Publication: Monitor Volume: 4 Issue: 35
According to Ukraine’s Trade Union Federation (FTUU), more than two million workers and other employees were to participate in the country-wide protest action scheduled for yesterday. In advance of the action day, FTUU leaders handed over to President Leonid Kuchma and Prime Minister Valery Pustovoytenko a list of sweeping economic demands that went far beyond the usual issue of overdue wages. The demands, in effect, envisaged the restoration of the full range of Soviet-era social benefits, plus — as a sui generis adaptation to the post-Soviet times — tax cuts and state protection for internal producers.
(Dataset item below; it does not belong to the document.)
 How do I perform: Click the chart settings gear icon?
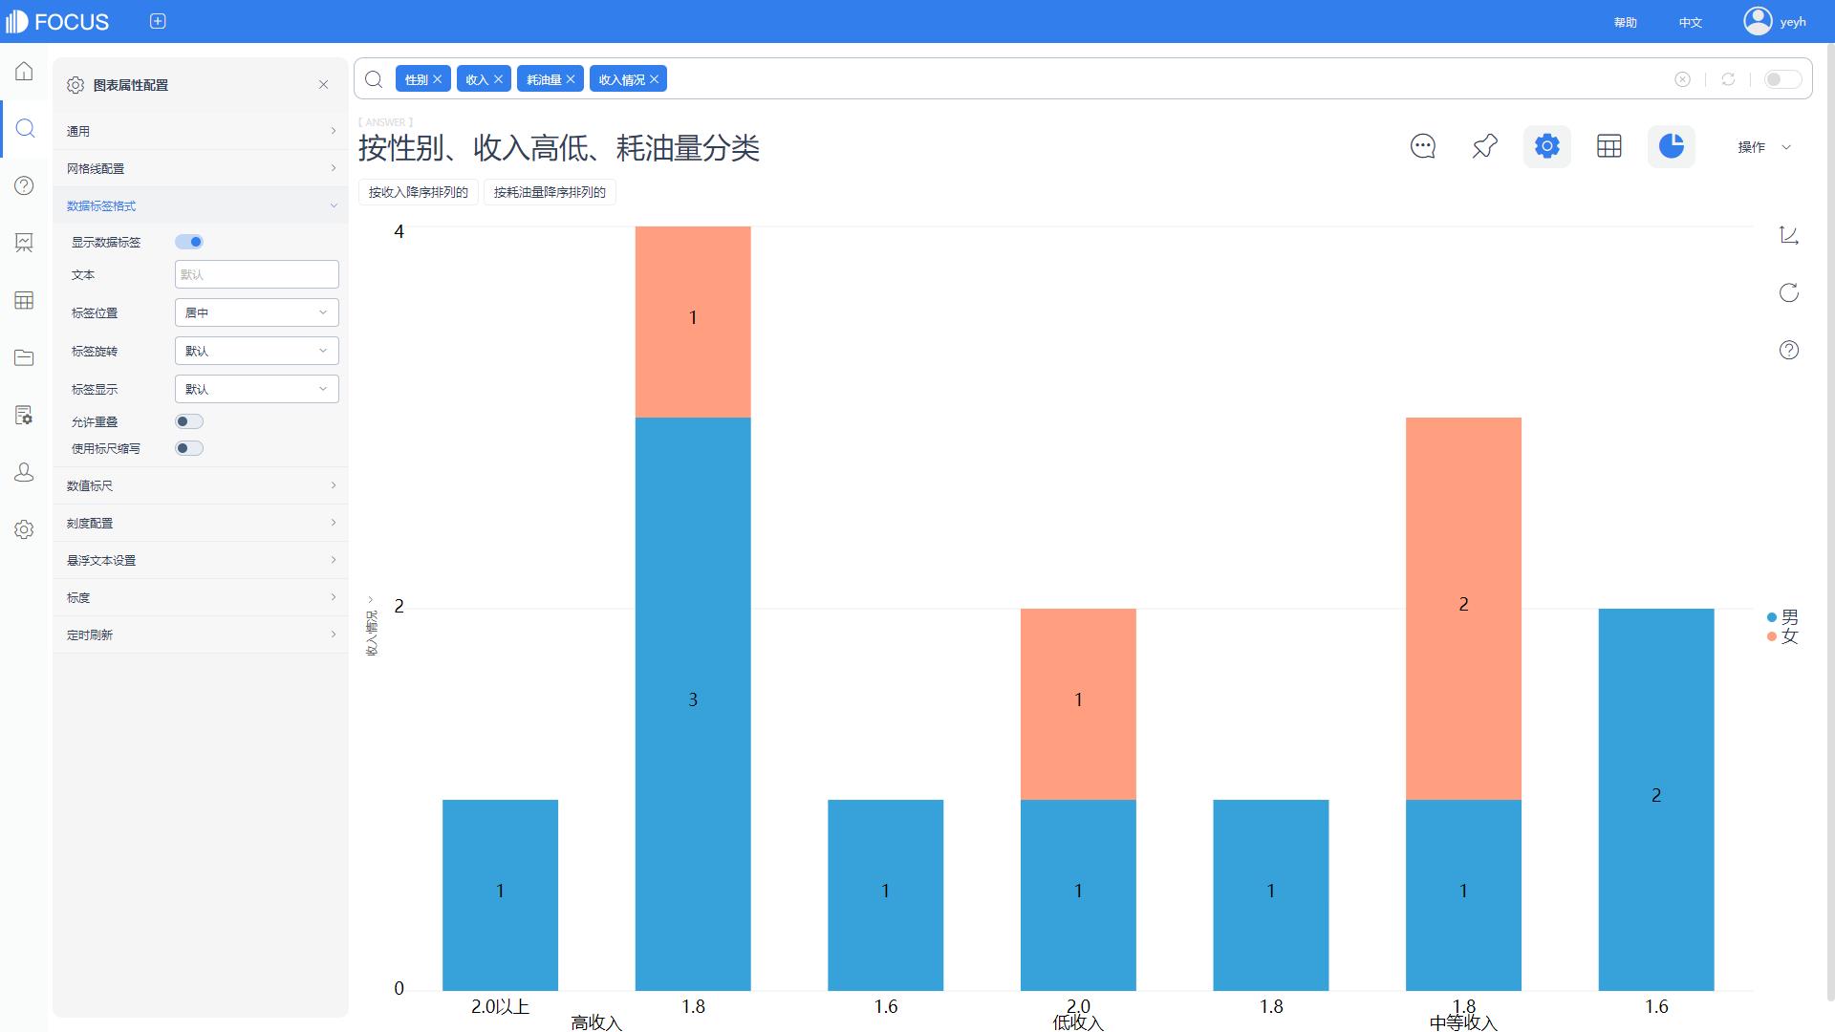click(1546, 146)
At the same time, the FTUU stressed the "purely socio-economic" nature of the demands, warning its followers against Communist attempts to exploit and politicize the protests.
Countrywide attendance in yesterday’s protests amounted to a minute fraction of the anticipated number. What had been billed as mass rallies either turned out to be in most places the size of pickets, or failed to take place. The exceptions were Kyiv, where FTUU made an all-out effort, and Donetsk, where the strong local Communist organization swamped the bona-fide trade-unionists.
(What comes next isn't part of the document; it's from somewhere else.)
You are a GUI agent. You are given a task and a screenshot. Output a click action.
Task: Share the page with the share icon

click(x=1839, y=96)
The action day also seemed to expose the declining Communist influence. The Communist Party Central Committee had, in advance, instructed the rank and file to "organize mass participation" in the FTUU’s rallies and to lend them a political character by urging voters to reject pro-government parties and vote Communist in the upcoming parliamentary elections. Yet the Communist party’s appeal made almost no difference except in Donetsk. (UNIAN, DINAU, February 16 through 18)
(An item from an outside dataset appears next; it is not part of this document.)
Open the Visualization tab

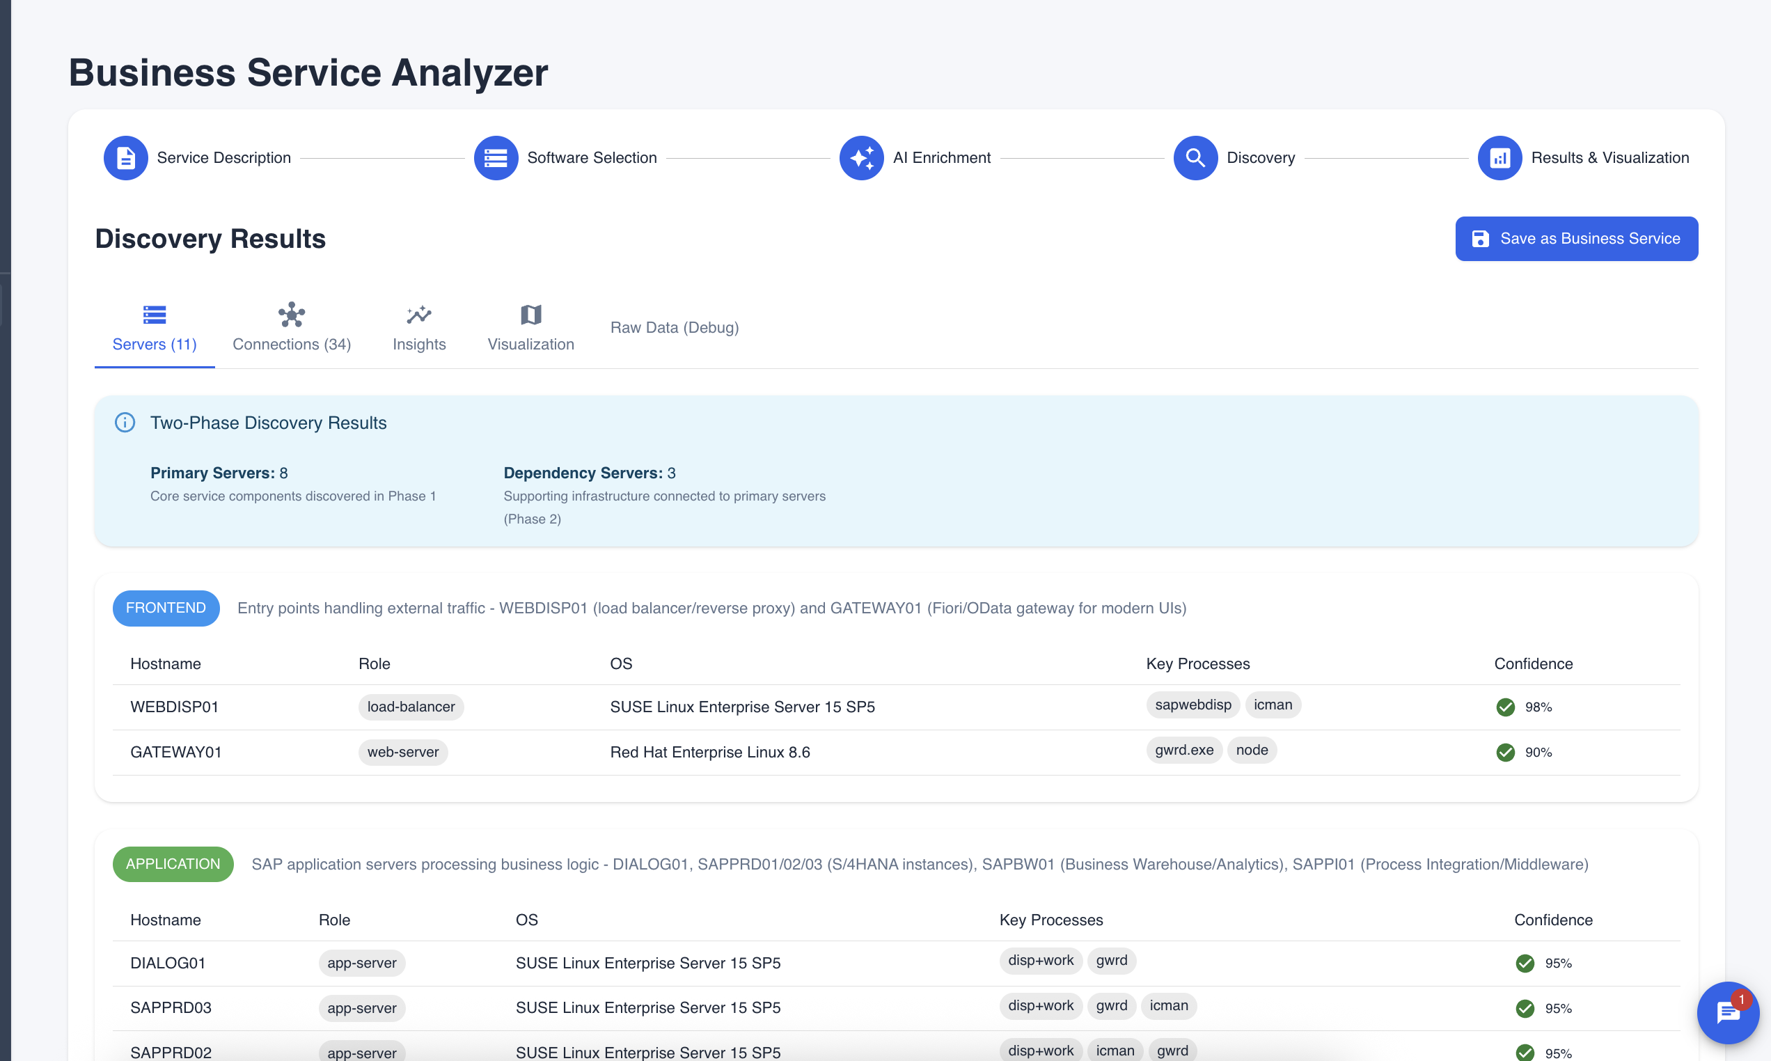tap(530, 329)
FTUU, the heir to the Soviet-era trade unions, nominally controls most of organized labor in Ukraine. Its leadership is traditionally tame, cooperates fairly smoothly with the government, supports Ukrainian independence and acts as a breakwater toward leftist forces among the working class. The Federation leadership’s sudden radicalization is attributable to the approaching parliamentary elections. FTUU, led by Oleksandr Stoyan, runs a slate of candidates in tandem with the All-Ukrainian Workers’ Party headed by Leonid Vernihora. The old-line chairmen of the metallurgical, mining, sea transport and other trade unions hold top places on the slate. The FTUU/AUWP slate seems set to do poorly in the election, but will inevitably draw some votes away from parties of social-democratic type — the Social Democrats and the United Social Democrats (profiled in The Monitor, January 8, 1998 and December 5, 1997, respectively).